Padahal mereka sudah bekerja bertahun-tahun, tapi masih belum disejahterakan. Ketika mereka menuntut haknya malah terkena kebijakan pemecatan dari pihak perseroan. Untuk itu, Pertamina yang sebagai BUMN harus taat hukum, termasuk UU Ketenagakerjaan.

“Pertamina itu kan BUMN seharusnya menjadi contoh bagaimana perusahaan plat merah tersebut tunduk terhadap perundang-undangan yang berlaku. Seperti UU Ketenagakerjaan,” cetus Anggota Panja Pertamina Komisi VI DPR, Rieke Diah Pitaloka di Jakarta, Minggu (29/10).

Bahkan kondisi yang masih diterima para sopir AMT ini sempat mengancam ke pemerintah, jika tak ada perbaikan hidup mereka mengancam tak akan lagi memilih Jokowi di Pilpres nanti.

“Makanya, persoalan para sopir AMT harus dilihat secara arif dan konsekuen, harus ditinjau dari Indonesia sebagai negara hukum,” cetus politisi dari PDIP itu.
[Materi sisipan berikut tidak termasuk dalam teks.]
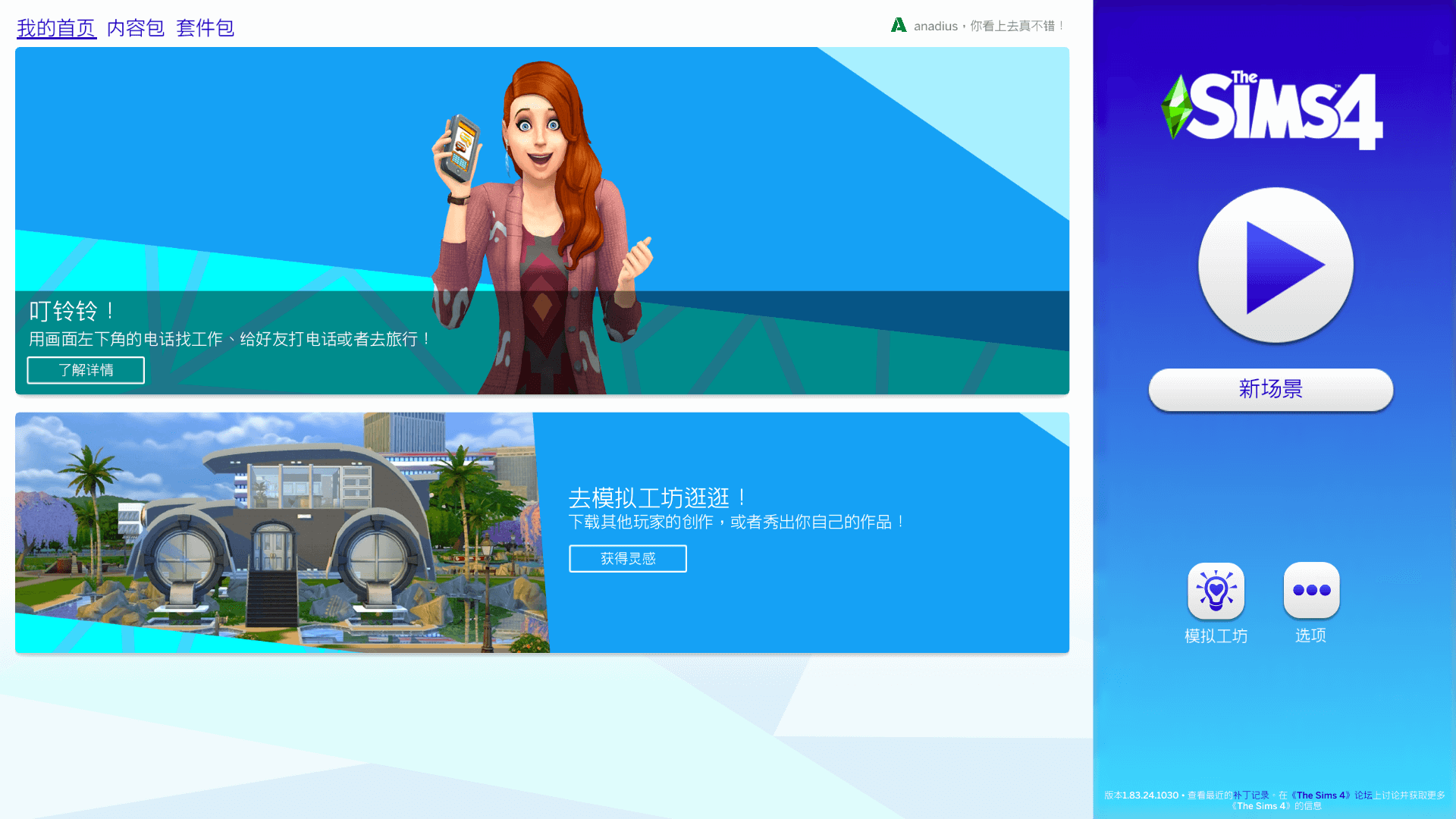This screenshot has height=819, width=1456.
Task: Start a 新场景 new game
Action: tap(1270, 390)
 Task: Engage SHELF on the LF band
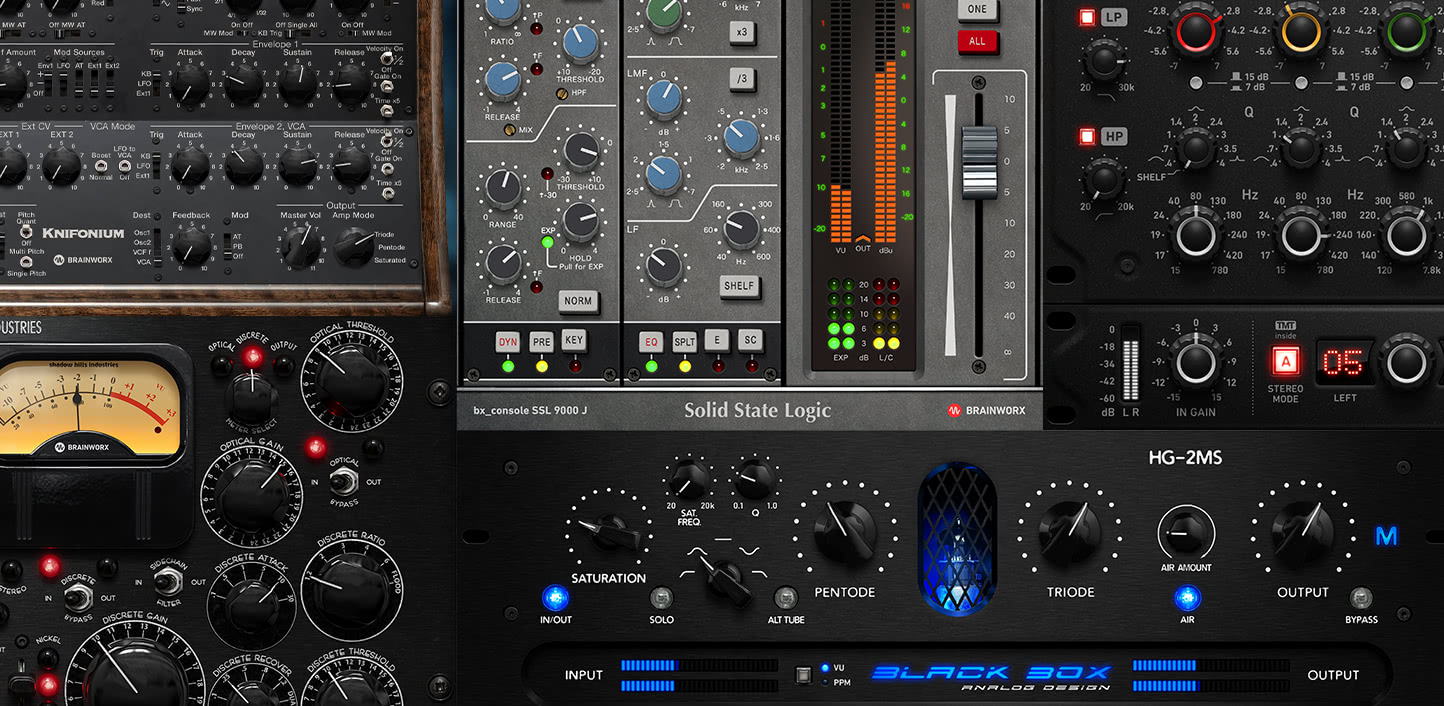click(739, 286)
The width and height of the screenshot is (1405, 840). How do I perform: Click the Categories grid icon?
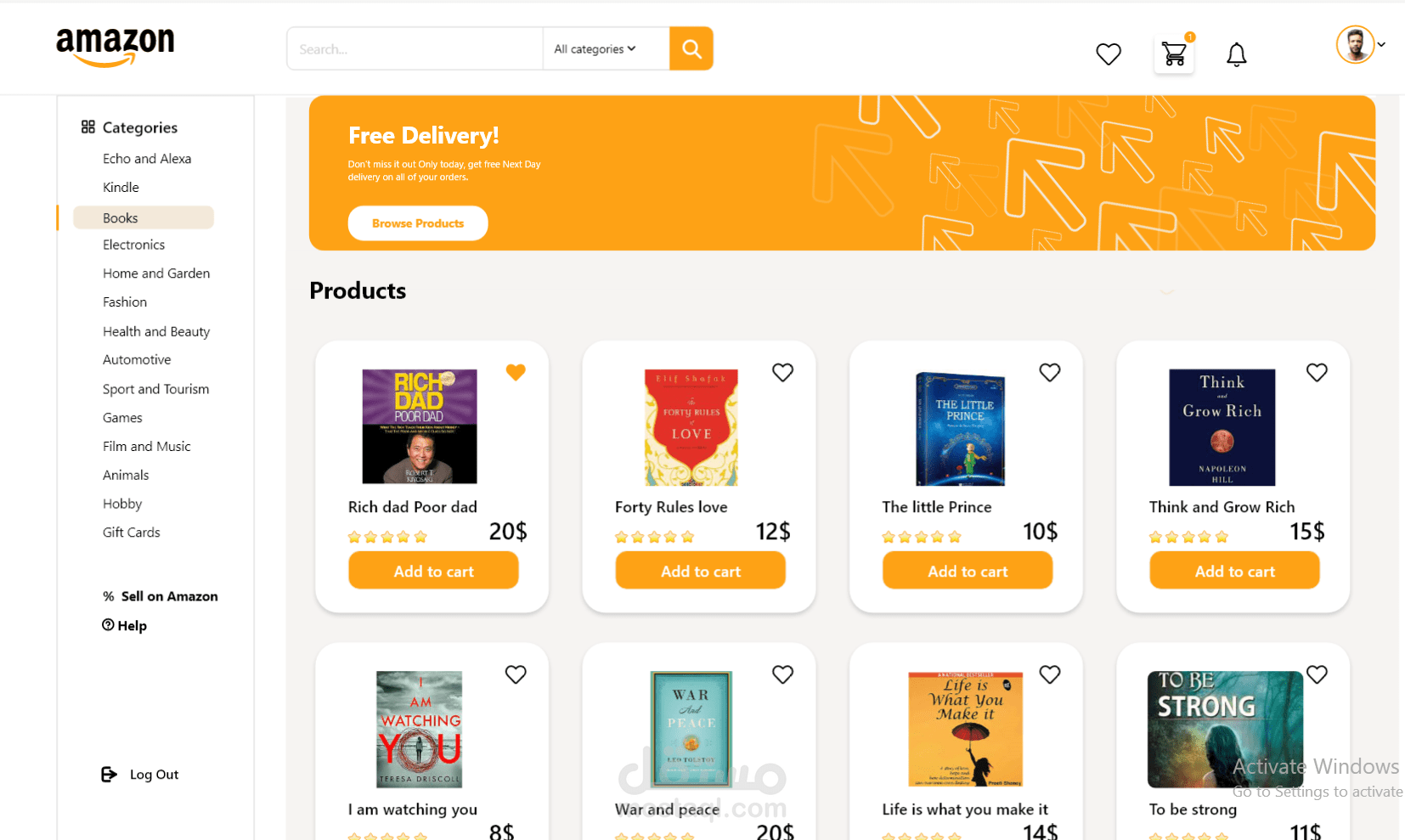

Rieke mengurai kembali kronologi dari persoalan yang melilit AMT Pertamina. Di mana, mereka sejak 2004 telah dipekerjakan dengan status hubungan kerja kontrak oleh anak perusahaan Pertamina yaitu PT Pertamina Patra Niaga.

Para AMT kemudian dialihkan menjadi tenaga outsourcing melalui Perusahaan Penyedia Jasa Pekerja (PPJP) PT Cahaya Andika Tamara sejak 2012, lau dikelola oleh PT Sapta Sarana Sejahtera per 2015, baru kemudian dipegang oleh PT Garda Utama Nasional pada 1 Maret 2017.

Ditengok dari pekerjaannya, kata dia, para sopir AMT Pertamina ini pekerjaannya merupakan core business PT Pertamina Patra Niaga yang selama ini mendistribusikan BBM. Sehingga dengan mempekerjakan dengan sistem outsourcing merupakan pelanggaran UU 13/2003 tentang Ketenagakerjaan, terutama pasal 66 ayat 1 dan ayat 4.

Sementara pihak Suku Dinas Tenaga Kerja dan Transmigrasi Jakarta Utara juga telah menerbitkan nota pemeriksaan pada 26 September 2016 Nomor: 4750/-1.838 dan 5 Mei 2017 Nomor 1943/-1.838 yang menyatakan bahwa status hubungan kerja AMT beralih menjadi pegawai tetap PT Pertamina Patra Niaga dan meminta agar hak normatif dipenuhi, tetapi tidak dijalankan.

“Dalam perkembangannya ternyata ada 1.095 pekerja AMT di-PHK sepihak. Disertai gaji dan hak normatif yang tidak diberikan,” cetus Rieke.

Untuk itu, Rieke mendesak, demi UU dan peraturan perundangan serta atas nama hukum yang berkeadilan dan berperikemanusiaan mendesak PT Pertamina Patra Niaga segera mempekerjakan kembali AMT yang dipecat sepihak. Dan mengangkatnya sebagai pekerja tetap.

“Kami juga mendesak PT Pertamina Patra Niaga agar membayarkan upah dan hak lain dari AMT yang di-PHK sepihak itu,” kecam dia.